Il est également frappant de constater le nombre très limité de femmes évoluant dans ce secteur. La question est alors de savoir si le conseil ne veut pas des femmes ou si les femmes ne veulent pas du conseil. La réponse n'est probablement pas tranchée.

Les cabinets doivent-ils changer pour attirer de nouveaux profils ?
Il est clair que la structure et le mode de fonctionnement des cabinets de conseil sont la cause directe de l'uniformité des profils identifiés chez les consultants : l'excellence recherchée est puisée directement dans les meilleures grandes écoles. Si ces écoles présentent déjà une certaine uniformité de leurs étudiants, il est injuste de penser qu'elles ne produisent que des clones.

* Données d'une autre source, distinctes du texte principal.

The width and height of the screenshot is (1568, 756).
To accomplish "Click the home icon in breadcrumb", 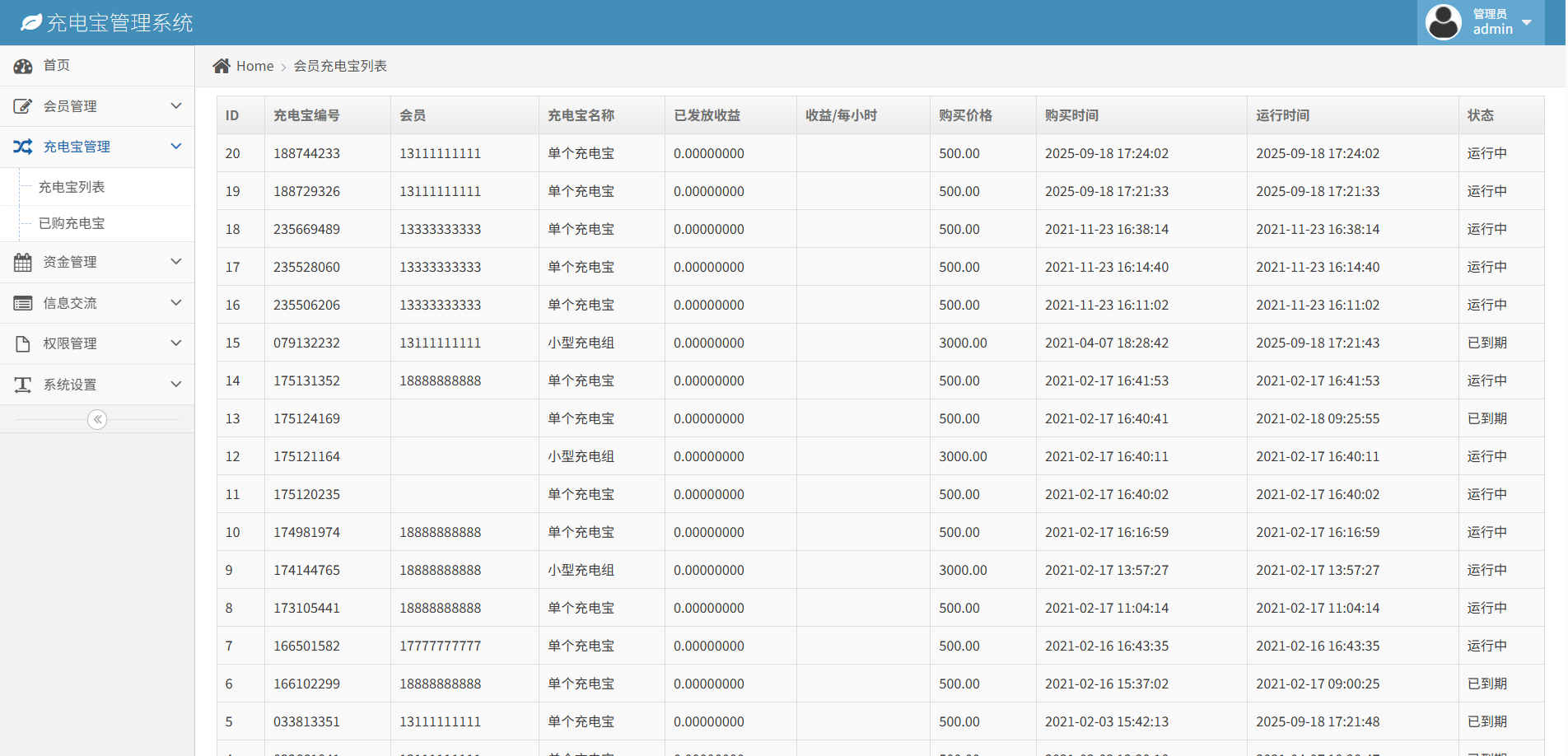I will tap(221, 66).
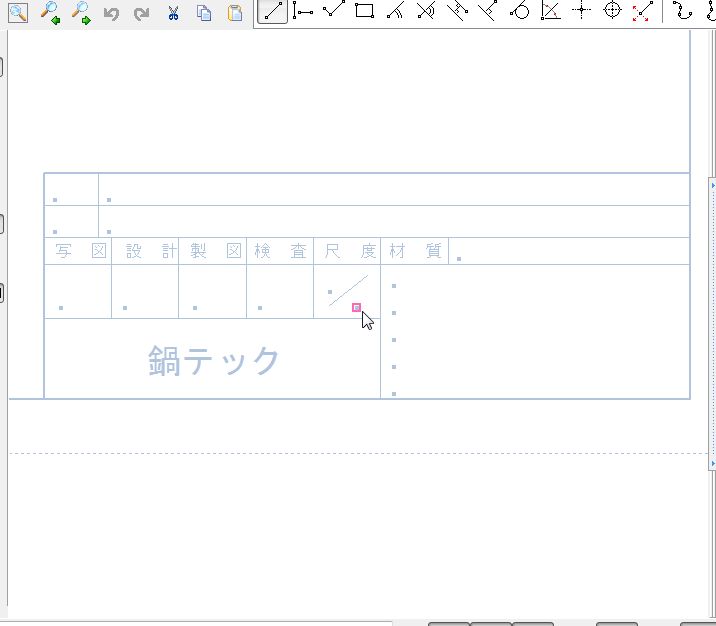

Pour attirer de nouveaux profils, les cabinets doivent créer un véritable projet pour leurs collaborateurs, leur proposer un parcours et des objectifs plutôt qu'une formation. Mais cela est-il vraiment dans leur intérêt ? Après tout, le conseil semble toujours aussi attractif auprès des étudiants, et ces changements ne sont pas forcément nécessaires. Changer un mode de fonctionnement alors qu'il a fait ses preuves peut paraître risqué. En outre, l'adaptabilité des consultants est un des principaux atouts pour ces cabinets. Spécialiser leurs consultants entrainerait une rigidité plus forte et une réactivité moindre.
Il n'empêche que cela reste une piste à envisager pour une meilleure rétention des consultants. Cela pourrait aussi être un outil de différenciation. Permettre à certains consultants de se spécialiser ou d'évoluer différemment pourrait attirer de nouveaux profils. Car actuellement, le choix du cabinet se fait en grande partie sur la réputation et la valeur que représente le nom du cabinet sur un CV. Fred dit ainsi, comme beaucoup d'autres, avoir "choisi [son] cabinet sur sa réputation". Lucide, il ajoute : "c'était le meilleur que je pouvais avoir. Je n'avais pas eu le BCG ni Bain". Il faut entendre ici "le meilleur" comme "le plus réputé". Le choix d'un cabinet de conseil se fait comme celui d'une grande école. On assure toujours avoir "choisi" de faire son école, mais c'était surtout la meilleure que l'on pouvait avoir (i.e. la plus réputée qui recrute les meilleurs élèves). L'entrée dans un cabinet de conseil ressemble donc très fortement à un concours d'entrée en grande école. Elle se vit principalement comme la validation d'une excellence académique. De ce fait, nombreux sont ceux qui se sentent épuisés au bout de quelques années.
Une autre possibilité serait d'ouvrir le recrutement à des personnalités plus forte ou atypique. Favoriser la créativité comme qualité principale des consultants et leur permettre de la mettre en pratique pourrait créer un véritable projet pour ce métier : inventer de nouvelles offres, repenser les outils et les missions en permanence, entretenir l'innovation permet d'entretenir l'intérêt et la passion des consultants pour leur métier. Certains cabinets ont tenté cette approche qui reste cependant incompatible avec le fonctionnement des grands cabinets de stratégie. En effet, leur activité repose en partie sur des processus et des modèles établis qui font leur réputation et qui rassurent les clients qui "achètent" du McKinsey ou du Bain. Il serait donc intéressant d'apprécier la place que peut prendre l'innovation et la créativité dans le conseil. 

*Les prénoms ont été changés pour conserver l'anonymat des consultants interviewés.